RECORDED DATA:
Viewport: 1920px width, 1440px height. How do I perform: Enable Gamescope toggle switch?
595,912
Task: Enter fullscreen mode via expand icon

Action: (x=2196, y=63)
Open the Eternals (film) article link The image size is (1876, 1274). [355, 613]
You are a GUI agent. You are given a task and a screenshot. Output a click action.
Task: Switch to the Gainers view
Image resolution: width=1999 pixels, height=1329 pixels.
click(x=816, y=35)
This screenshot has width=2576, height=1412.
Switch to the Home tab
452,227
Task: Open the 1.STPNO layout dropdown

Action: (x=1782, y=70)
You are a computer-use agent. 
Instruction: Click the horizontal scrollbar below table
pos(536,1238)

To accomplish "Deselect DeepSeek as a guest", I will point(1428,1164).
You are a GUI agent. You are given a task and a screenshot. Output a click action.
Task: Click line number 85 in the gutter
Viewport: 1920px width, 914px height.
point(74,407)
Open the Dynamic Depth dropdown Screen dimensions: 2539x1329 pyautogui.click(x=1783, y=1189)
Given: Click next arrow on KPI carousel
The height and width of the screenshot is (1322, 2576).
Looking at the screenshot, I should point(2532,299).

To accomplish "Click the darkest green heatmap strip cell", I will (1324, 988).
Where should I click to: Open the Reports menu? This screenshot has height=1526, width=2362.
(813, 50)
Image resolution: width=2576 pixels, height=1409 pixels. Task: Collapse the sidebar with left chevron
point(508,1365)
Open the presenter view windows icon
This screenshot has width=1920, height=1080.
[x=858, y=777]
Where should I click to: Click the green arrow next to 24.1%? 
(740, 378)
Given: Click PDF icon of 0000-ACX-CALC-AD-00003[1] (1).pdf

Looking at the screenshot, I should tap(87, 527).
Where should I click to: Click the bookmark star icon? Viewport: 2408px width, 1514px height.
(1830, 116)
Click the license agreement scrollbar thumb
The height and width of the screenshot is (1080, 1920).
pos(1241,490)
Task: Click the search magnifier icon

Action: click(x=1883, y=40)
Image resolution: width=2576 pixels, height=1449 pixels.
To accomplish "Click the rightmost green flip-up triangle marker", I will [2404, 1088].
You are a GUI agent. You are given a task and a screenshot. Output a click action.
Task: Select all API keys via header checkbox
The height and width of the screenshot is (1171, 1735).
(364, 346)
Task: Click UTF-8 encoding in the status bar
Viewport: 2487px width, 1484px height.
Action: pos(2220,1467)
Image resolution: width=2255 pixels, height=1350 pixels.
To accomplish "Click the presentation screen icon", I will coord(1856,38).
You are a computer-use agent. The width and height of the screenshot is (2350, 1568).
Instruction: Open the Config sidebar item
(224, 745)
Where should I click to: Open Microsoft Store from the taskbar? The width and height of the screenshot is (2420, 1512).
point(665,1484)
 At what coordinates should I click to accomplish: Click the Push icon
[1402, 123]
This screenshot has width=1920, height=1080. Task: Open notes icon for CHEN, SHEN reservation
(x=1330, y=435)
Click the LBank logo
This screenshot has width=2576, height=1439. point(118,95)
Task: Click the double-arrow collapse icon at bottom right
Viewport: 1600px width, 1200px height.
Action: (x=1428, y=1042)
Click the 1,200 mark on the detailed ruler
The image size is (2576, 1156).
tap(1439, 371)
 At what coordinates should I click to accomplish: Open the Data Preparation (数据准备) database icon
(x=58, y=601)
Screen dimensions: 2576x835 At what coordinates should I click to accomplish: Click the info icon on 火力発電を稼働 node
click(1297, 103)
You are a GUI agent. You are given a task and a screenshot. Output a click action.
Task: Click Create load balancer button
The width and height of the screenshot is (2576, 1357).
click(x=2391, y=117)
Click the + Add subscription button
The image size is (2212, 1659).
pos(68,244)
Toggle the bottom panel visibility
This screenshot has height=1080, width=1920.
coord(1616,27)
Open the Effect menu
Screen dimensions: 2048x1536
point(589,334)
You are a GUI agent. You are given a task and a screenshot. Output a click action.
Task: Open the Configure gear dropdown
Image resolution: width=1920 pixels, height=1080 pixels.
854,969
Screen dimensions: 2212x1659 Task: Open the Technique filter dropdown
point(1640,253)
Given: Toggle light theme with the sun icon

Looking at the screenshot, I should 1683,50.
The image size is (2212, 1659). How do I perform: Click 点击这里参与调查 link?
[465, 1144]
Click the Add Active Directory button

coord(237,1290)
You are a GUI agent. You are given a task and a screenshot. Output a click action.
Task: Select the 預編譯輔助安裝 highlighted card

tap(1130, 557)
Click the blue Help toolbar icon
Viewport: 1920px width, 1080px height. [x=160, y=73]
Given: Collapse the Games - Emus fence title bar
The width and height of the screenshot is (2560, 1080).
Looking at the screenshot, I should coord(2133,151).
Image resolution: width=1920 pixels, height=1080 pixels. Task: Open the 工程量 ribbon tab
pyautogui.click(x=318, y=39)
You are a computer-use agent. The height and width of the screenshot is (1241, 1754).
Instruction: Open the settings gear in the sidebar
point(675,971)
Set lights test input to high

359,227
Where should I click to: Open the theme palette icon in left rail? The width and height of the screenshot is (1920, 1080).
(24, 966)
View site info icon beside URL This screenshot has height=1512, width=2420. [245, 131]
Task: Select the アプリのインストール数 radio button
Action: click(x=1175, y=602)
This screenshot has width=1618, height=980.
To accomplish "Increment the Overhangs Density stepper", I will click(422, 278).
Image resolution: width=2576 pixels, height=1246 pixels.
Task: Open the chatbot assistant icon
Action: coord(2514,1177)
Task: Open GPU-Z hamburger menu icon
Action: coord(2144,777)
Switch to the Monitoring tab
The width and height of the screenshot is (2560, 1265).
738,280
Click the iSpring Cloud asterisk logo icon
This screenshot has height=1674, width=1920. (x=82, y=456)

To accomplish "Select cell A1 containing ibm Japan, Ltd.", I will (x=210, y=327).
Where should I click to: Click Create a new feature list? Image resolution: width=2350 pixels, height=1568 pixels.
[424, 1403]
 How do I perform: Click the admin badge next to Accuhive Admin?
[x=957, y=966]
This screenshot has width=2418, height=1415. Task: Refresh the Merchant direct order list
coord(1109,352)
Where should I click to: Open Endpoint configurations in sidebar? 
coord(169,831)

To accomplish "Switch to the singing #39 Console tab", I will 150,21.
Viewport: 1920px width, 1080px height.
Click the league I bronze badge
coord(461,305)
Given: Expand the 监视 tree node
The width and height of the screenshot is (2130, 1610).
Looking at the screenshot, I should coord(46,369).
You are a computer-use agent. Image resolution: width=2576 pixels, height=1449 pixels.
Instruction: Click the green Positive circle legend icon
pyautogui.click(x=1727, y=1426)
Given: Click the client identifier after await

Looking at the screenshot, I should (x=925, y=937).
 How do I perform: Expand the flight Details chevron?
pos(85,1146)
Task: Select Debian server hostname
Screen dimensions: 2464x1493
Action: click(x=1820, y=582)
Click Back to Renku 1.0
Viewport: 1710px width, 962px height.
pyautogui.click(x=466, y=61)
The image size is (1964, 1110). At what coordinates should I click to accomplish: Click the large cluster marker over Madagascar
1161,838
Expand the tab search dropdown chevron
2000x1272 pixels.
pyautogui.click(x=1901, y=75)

EXERCISE OBJECTIVE: Lines from the entries that contain the word "cell" are what the answer must hold.

EXPECTED OUTPUT:
To accomplish "Click the darkest green heatmap strip cell", I will (1324, 988).
To accomplish "Select cell A1 containing ibm Japan, Ltd.", I will (x=210, y=327).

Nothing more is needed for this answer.